'I`m very close to Indian classical music'

Last Updated: Monday, August 3, 2009 - 15:36

New Delhi: Whatever be their views on relations between the two countries but there has always been admiration in Pakistan of Indian art.

One among the many such admirers is Ali Sethi- a young Pakistani writer, who has recently came out with his debut novel `The Wish Maker`.

"I am a writer but I also want to become a singer. Its my passion and that is why I am learning Indian classical singing
from Ustad Naseeruddin Saami of Delhi Gharana," says Sethi. "I
have been always close to Indian music as my mother used to sing gazals and thumris," he adds.

Sethi, 25, a major in South-Asian Studies from Harvard University, is a new entrant in Pakistani English literature, which in recent times has witnessed resurgence with names like
Kamila Shamsie, Mohammad Haif, Nadeem Aslam, Mohsin Hamid and
Daniyal Mueemuddin.

"Post 9/11, there is sense of self-consciousness and constant scrutiny among the more literate Pakistanis and this has led to the emergence of a new breed in Pakistani literature," says Sethi.

He also attributed the resurgence to the freedom of media in later 90s and earlier this decade.

"Freedom to the media during Musharraf regime- an undoing for himself- gave us the opportunity to see both sides of the coin. Earlier in Zia-ul-Haq span we had only PTV, which only showed the views of clerics."

Sethi, who has witnessed Pakistan politics closely and also suffered due to it as his father Najam Sethi, a noted Journalist and Editor-in-Chief of The Friday Times was arrested by ISI in 1999 and released only after a month due to global outcry.

He blames the regime of Gen Zia-ul-Haq during 80s for the present tumult in Pakistan. "He brought the idea of a Islamic Pakistan. He wanted to make Pakistan similar to Saudi Arabia, which was the biggest funding source for Pakistan at that time."

He also blames USA for giving a boost to extremist organisations Taliban and Al-Qaeda.

The protagonist of "The Wish Maker" Zaki Shirazi is close to his identity. "There are a lot of similarities. The backdrop of the novel is Lahore in early 1990`s, where I spent my childhood. Even Zaki`s mother is a journalist so as my mother Jugnu Mohsin."

He says that though due to Islamisation of Pakistan in Zia`s regime, there was a strong hold of clerics in the society but cities like Lahore and Karachi (which was facing ethnic violence) had a modern outlook. "In my childhood, donning veil and scarf was a rarity. Many females used to wear jeans and tops but now women are forced to wear veil."

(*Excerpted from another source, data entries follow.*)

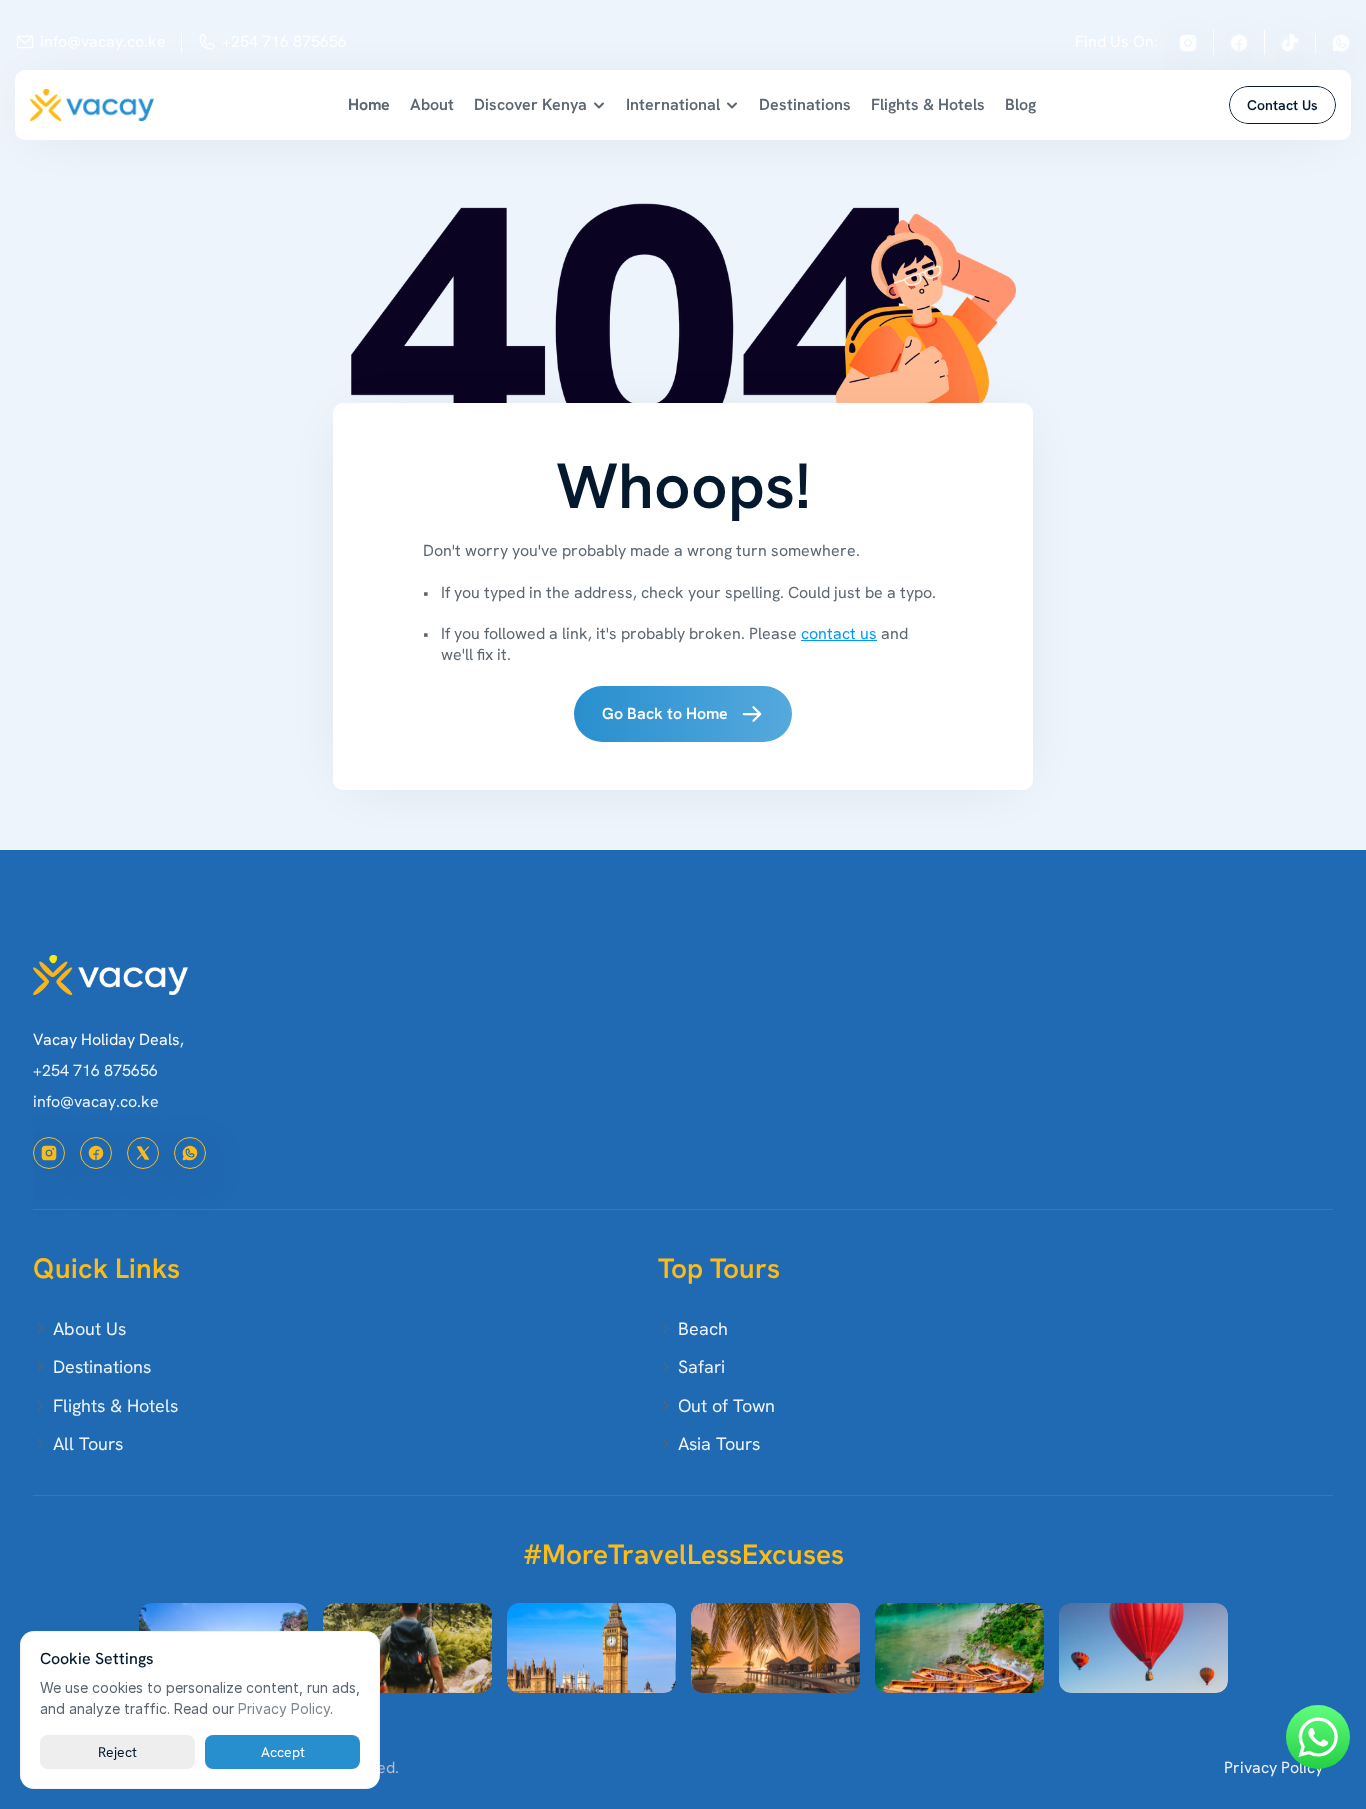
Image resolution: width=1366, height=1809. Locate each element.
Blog (1020, 104)
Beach (703, 1328)
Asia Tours (719, 1443)
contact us (839, 633)
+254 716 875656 (284, 41)
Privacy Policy (1273, 1767)
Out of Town (726, 1405)
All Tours (88, 1443)
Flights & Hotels (928, 104)
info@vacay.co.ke (103, 41)
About (432, 104)
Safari (701, 1366)
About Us (89, 1328)
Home (369, 104)
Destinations (805, 104)
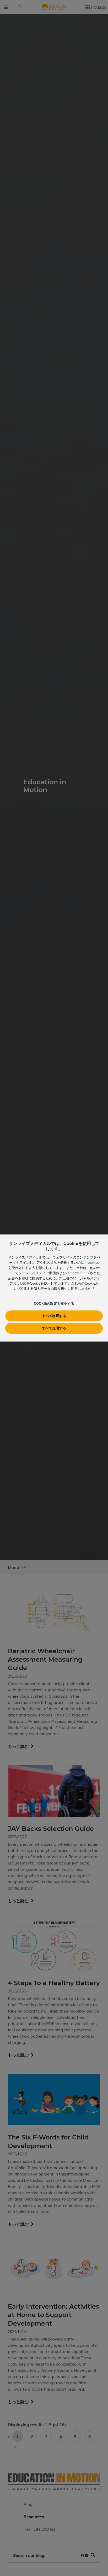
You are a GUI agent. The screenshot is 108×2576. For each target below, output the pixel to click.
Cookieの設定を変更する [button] (54, 1303)
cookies (93, 1262)
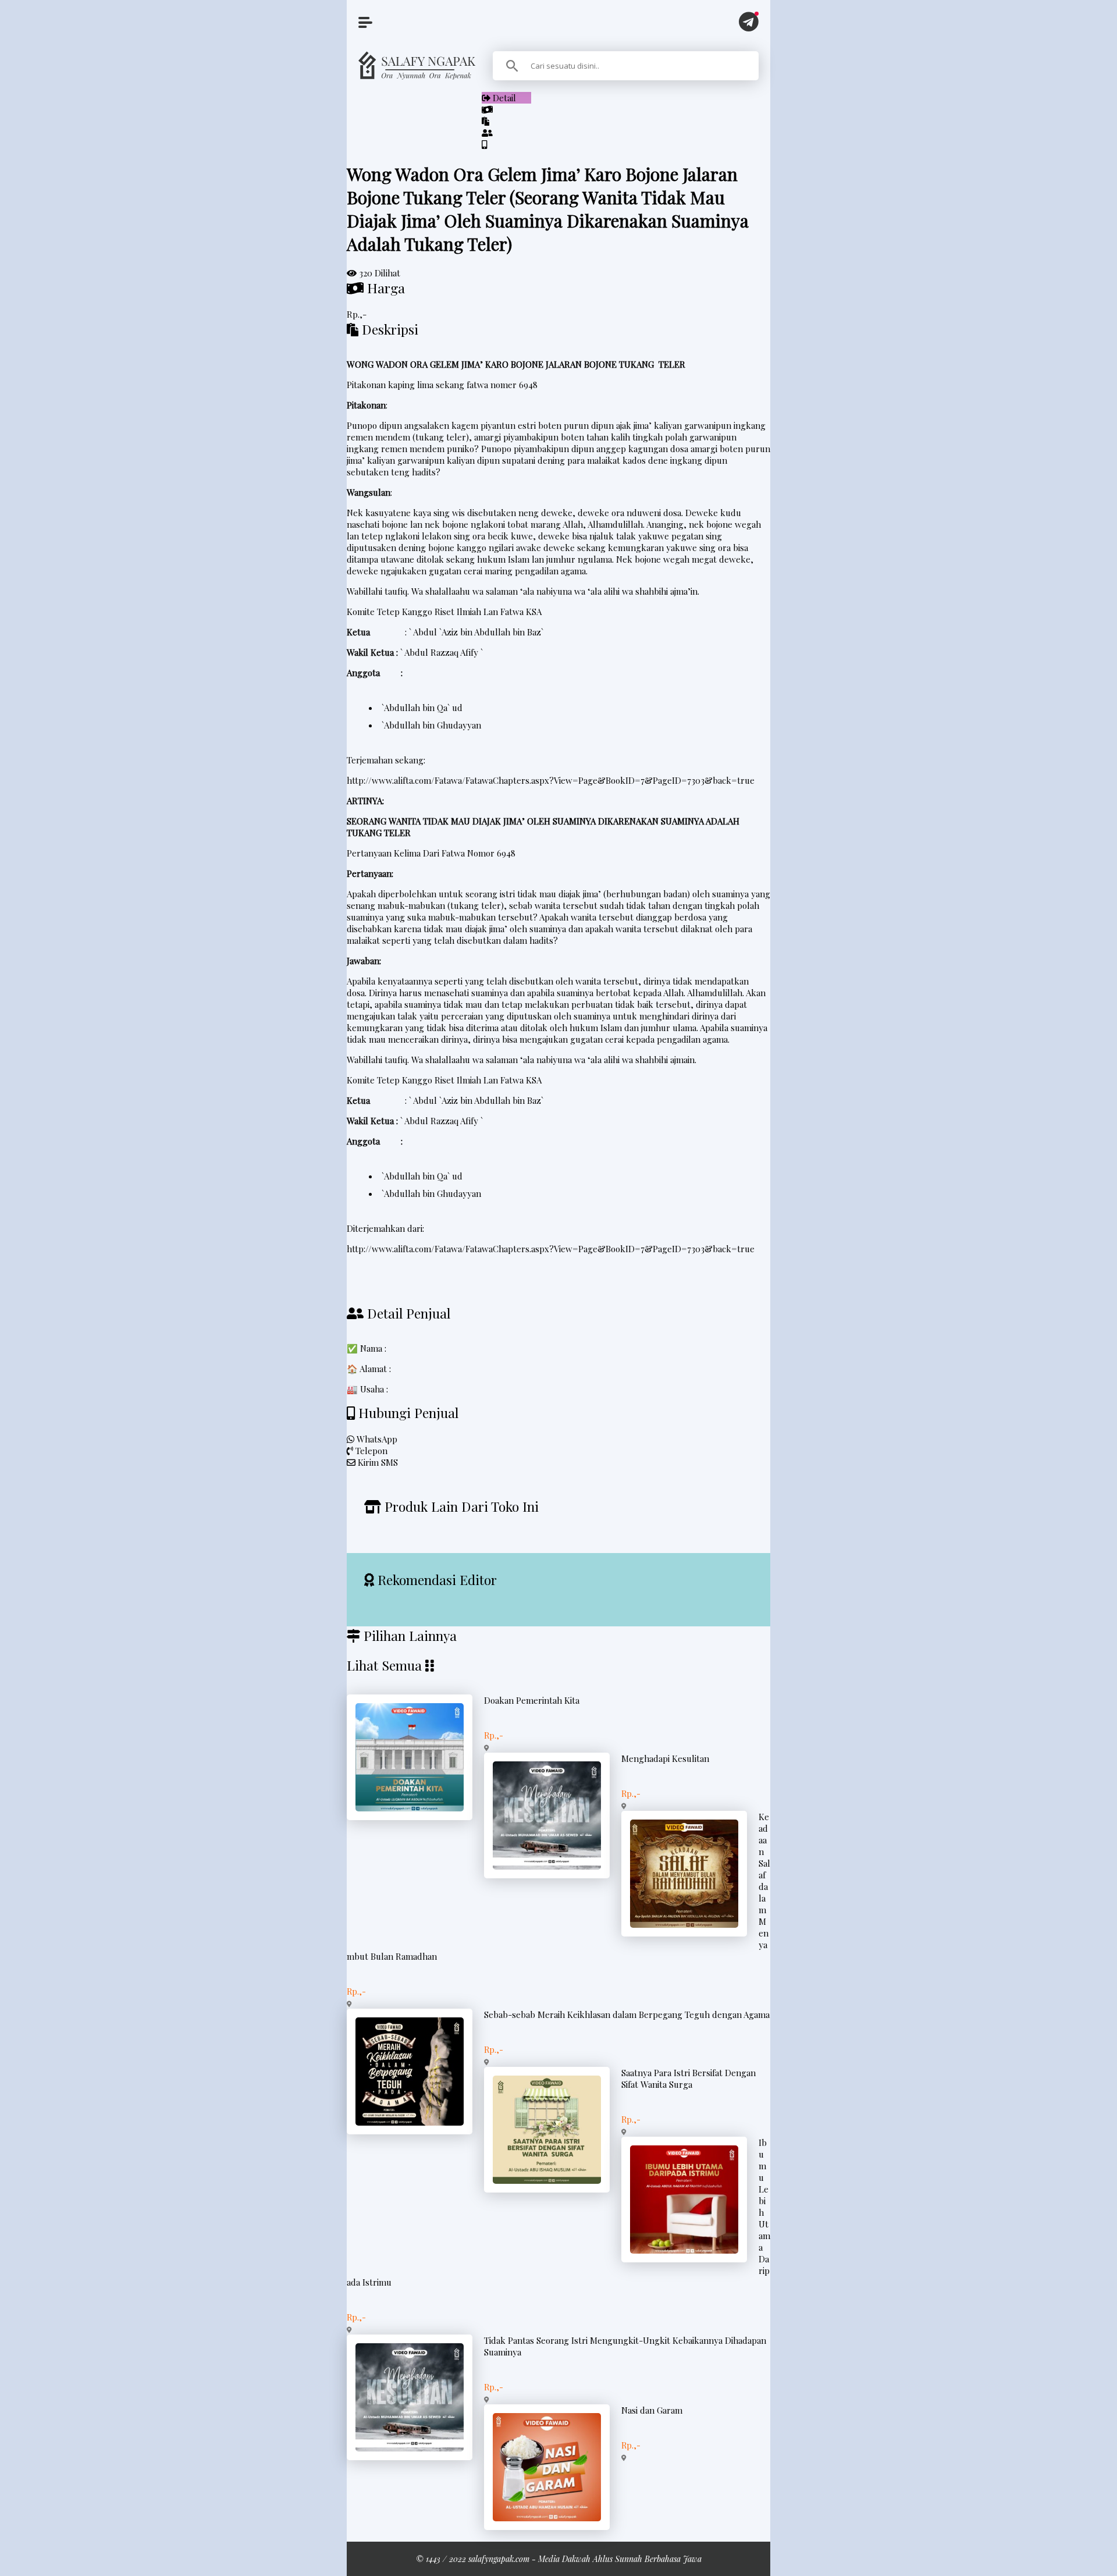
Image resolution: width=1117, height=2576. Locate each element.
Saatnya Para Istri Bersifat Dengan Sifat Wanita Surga (688, 2078)
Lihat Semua (384, 1665)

He also says that these all is due to rise of media. In Pakistan, general talks are like, is nail-polish is Islamic or not? Should we cut cake or not?

"It will take a lot of time to undo the polices of 80`s and early 90`s," he says.

He also says that because of so much violence in Afghanistan and Pakistan, the region is treated as war-zone.

"Don`t separate us, Pakistan is a part of the sub-continent, and world should look at us and find solution to this problem keeping sub-continent scenario in mind along with India."

Sethi also thanked his education in USA, where he studied a lot about the history, culture, society and the politics in South Asia. "It inspired me to write the novel."

He says, "Everyone is a wish maker. When you will read the book, you will know that everyone makes a wish but it may not come true."

He also makes a wish for India and Pakistan. "Let more Indians to travel Pakistan and let more Pakistanis to visit India, this will be a solution to all the issues."